Transportverbot für Kälber bis 28 Tage bedeutet hohen Mehraufwand

Kälber Transport Tierwohl
am Mittwoch, 07.07.2021 - 15:40 (6 Kommentare)

Weitgehend unbemerkt hat der Bundesrat eine Verschärfung der Vorschriften für den Transport von Kälbern beschlossen. Die Folgen für Milchviehhalter sind gravierend.

Bundesrat von Außen

Ende Juni hat die große Koalition in Bundestag und Bundesrat ihr "Abschiedsfeuerwerk" gezündet. Innerhalb weniger Tage wurden hunderte Gesetze und Verordnungen geändert.
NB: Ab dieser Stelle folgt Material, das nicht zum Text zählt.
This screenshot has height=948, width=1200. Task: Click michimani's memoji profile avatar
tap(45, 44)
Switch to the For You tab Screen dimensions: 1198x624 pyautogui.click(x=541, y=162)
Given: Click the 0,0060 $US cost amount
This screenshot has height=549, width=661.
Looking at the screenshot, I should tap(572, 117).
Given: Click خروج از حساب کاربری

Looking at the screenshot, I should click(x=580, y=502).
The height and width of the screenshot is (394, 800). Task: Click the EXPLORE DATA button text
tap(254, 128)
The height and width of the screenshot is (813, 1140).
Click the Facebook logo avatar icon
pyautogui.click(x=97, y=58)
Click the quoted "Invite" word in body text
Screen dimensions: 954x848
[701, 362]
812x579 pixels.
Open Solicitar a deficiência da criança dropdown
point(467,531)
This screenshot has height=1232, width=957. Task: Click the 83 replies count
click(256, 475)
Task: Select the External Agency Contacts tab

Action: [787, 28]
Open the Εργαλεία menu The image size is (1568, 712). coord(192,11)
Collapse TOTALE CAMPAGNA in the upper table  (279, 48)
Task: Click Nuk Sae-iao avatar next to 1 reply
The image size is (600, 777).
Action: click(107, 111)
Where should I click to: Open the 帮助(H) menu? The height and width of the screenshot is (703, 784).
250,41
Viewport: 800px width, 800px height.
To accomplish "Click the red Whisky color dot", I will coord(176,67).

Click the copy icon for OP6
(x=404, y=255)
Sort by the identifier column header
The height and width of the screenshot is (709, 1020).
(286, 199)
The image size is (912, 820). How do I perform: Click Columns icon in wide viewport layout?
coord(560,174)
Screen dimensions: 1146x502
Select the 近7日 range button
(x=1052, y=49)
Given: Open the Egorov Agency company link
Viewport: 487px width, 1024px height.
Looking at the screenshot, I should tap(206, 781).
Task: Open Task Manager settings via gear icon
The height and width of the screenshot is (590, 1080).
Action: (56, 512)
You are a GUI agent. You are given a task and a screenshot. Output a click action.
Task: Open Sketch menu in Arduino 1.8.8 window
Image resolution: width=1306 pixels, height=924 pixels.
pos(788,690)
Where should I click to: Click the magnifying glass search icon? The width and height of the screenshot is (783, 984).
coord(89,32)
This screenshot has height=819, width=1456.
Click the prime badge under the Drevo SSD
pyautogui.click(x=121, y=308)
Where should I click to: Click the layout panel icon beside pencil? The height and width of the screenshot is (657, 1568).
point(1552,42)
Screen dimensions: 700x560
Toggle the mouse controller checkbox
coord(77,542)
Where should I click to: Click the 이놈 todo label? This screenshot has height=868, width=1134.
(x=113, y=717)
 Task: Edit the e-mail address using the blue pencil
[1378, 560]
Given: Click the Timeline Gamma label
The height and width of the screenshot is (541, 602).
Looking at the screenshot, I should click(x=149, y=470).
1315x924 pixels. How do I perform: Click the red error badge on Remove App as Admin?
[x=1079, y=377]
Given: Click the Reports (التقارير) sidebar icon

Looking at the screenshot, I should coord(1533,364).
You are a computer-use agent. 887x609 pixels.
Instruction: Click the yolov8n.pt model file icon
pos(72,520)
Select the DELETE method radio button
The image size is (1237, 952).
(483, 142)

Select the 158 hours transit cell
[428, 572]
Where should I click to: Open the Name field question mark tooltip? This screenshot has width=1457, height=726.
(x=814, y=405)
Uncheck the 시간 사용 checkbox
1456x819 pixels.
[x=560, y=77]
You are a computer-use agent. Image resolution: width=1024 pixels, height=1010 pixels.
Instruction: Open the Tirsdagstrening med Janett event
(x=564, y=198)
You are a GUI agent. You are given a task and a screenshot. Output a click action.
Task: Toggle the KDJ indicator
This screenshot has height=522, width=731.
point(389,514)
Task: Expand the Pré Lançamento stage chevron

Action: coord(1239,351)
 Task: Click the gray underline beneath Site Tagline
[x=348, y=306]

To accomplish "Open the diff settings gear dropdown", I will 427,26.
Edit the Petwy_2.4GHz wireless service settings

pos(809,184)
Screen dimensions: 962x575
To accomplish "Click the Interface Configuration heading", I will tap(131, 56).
Mit möglicherweise fatalen Folgen für Milchviehhalter.

Ohne fachliche Beratung beschloss der Bundesrat am 25. Juni eine Änderung der „Tierschutz-Hundeverordnung und der Tierschutztransportverordnung“. Verborgen zwischen Regeln für den Welpenschutz findet sich darin eine Passage, die den Transport von Kälbern erst ab einem Alter von 28 Tagen erlaubt. Aktuell gilt ein Mindestalter von 14 Tagen. Die Neuregelung soll nach einem Jahr Übergangsfrist greifen.

Brüssel prüft die Verordnung derzeit

Zurzeit liegt die Verordnung im Zuge des üblichen Notifizierungsverfahrens bei der Europäischen Kommission. Damit ist eine dreimonatige Stillhaltefrist verbunden.

Wie eine Sprecherin des Bundeslandwirtschaftsministeriums gegenüber agrarheute erklärte, soll die Verordnung möglichst im Oktober 2021 verkündet werden. Nach Ablauf der vorgesehenen Übergangsfrist könnte das Transportverbot für Kälber im Alter bis 28 Tagen folglich ab dem 1. November 2022 gelten.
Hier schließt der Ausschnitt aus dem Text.